- [WHAT NEEDS TO BE DONE] Will you write out, word for word, every line from the one with "This screenshot has" to the final line of the data below, with the pictures left out?

- [EXTRACTED ENTRIES]
Start of Block

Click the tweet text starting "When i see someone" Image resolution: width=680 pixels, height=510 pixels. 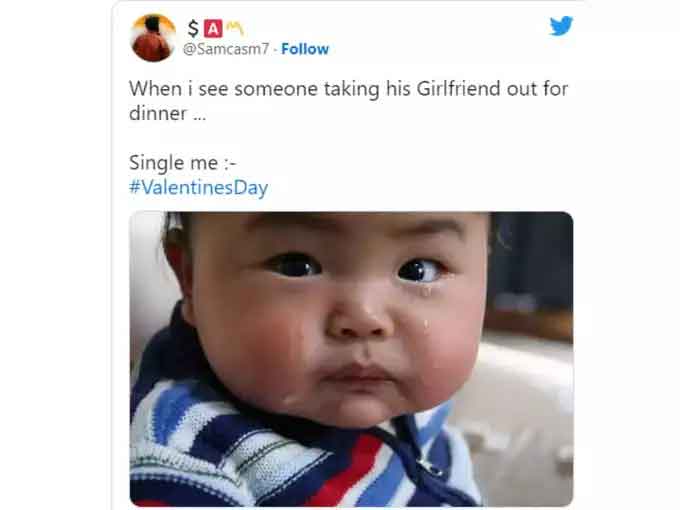click(348, 101)
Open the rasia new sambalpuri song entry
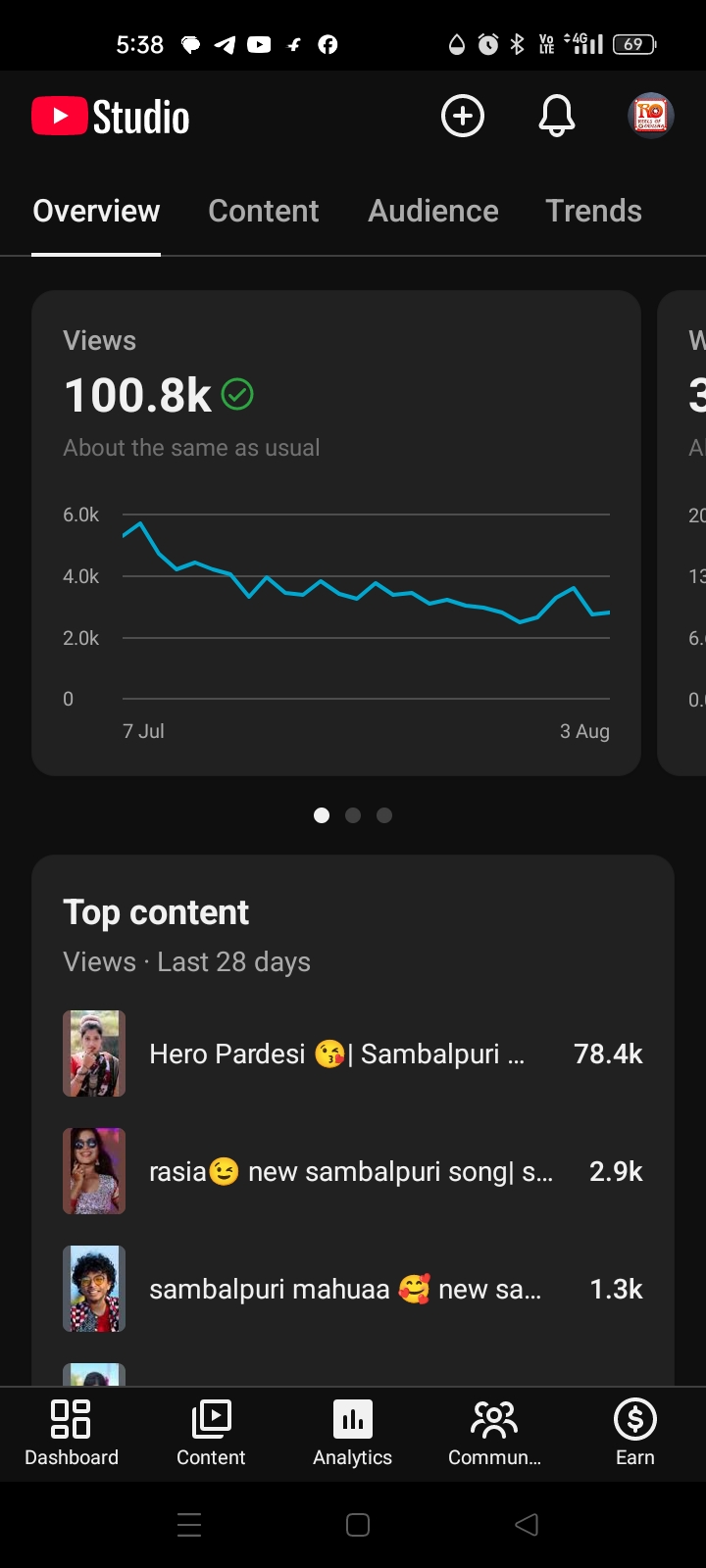 point(353,1171)
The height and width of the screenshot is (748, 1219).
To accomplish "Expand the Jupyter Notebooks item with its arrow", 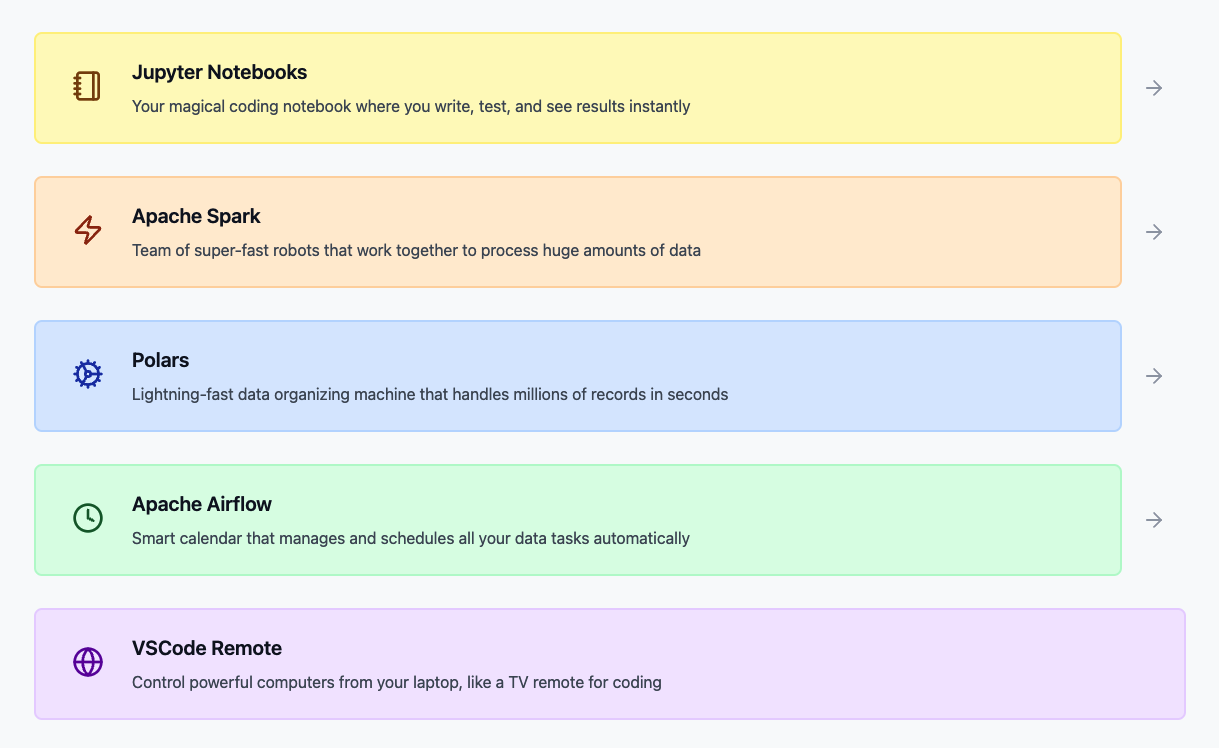I will click(x=1154, y=88).
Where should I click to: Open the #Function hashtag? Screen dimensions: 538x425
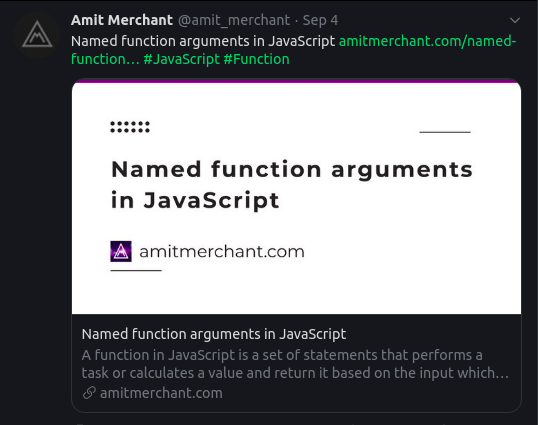(x=257, y=59)
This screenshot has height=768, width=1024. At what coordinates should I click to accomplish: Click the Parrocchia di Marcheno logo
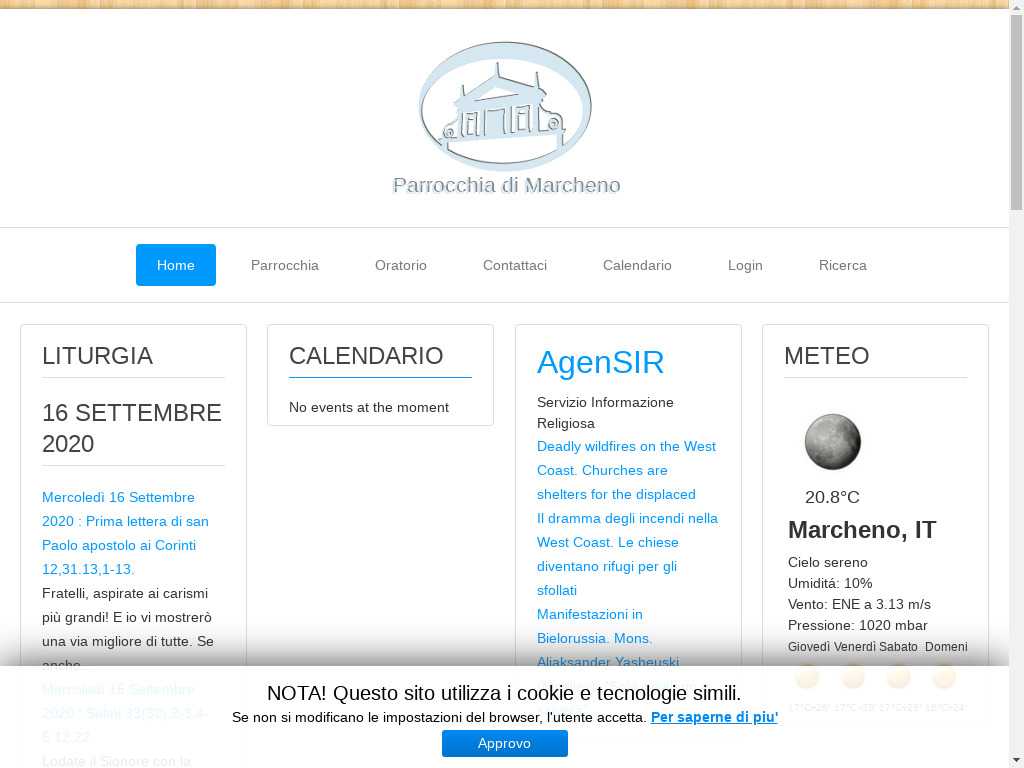tap(505, 106)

End of Block

- [WRITTEN ANSWER]
This screenshot has height=768, width=1024. At what coordinates should I click to accomplish: Click the Parrocchia di Marcheno logo
tap(505, 106)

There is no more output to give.